**Records from a data source:**
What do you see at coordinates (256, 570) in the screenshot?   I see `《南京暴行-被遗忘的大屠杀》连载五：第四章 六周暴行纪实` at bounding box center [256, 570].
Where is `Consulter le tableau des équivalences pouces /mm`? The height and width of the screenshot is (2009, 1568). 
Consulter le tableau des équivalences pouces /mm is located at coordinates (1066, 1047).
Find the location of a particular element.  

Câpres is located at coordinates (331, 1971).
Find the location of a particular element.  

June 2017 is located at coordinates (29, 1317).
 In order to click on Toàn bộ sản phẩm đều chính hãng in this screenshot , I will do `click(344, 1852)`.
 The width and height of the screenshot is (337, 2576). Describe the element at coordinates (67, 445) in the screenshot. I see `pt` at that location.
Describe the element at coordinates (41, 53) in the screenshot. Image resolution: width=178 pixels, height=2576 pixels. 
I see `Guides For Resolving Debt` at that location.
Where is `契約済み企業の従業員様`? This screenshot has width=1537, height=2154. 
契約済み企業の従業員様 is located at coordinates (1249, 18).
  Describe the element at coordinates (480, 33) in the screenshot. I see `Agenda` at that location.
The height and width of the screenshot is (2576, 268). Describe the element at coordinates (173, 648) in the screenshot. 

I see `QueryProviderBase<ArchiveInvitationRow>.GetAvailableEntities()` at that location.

**Task objective:** Please present all of the data above as a numbered list, leaving out the blank lines.

**Response for this exercise:**
1. What do you see at coordinates (256, 570) in the screenshot?   I see `《南京暴行-被遗忘的大屠杀》连载五：第四章 六周暴行纪实` at bounding box center [256, 570].
2. Where is `Consulter le tableau des équivalences pouces /mm`? The height and width of the screenshot is (2009, 1568). 
3. Consulter le tableau des équivalences pouces /mm is located at coordinates (1066, 1047).
4. Find the location of a particular element.  
5. Câpres is located at coordinates (331, 1971).
6. Find the location of a particular element.  
7. June 2017 is located at coordinates (29, 1317).
8.  In order to click on Toàn bộ sản phẩm đều chính hãng in this screenshot , I will do `click(344, 1852)`.
9.  The width and height of the screenshot is (337, 2576). Describe the element at coordinates (67, 445) in the screenshot. I see `pt` at that location.
10. Describe the element at coordinates (41, 53) in the screenshot. Image resolution: width=178 pixels, height=2576 pixels. 
11. I see `Guides For Resolving Debt` at that location.
12. Where is `契約済み企業の従業員様`? This screenshot has width=1537, height=2154. 
13. 契約済み企業の従業員様 is located at coordinates (1249, 18).
14.   Describe the element at coordinates (480, 33) in the screenshot. I see `Agenda` at that location.
15. The height and width of the screenshot is (2576, 268). Describe the element at coordinates (173, 648) in the screenshot. 
16. I see `QueryProviderBase<ArchiveInvitationRow>.GetAvailableEntities()` at that location.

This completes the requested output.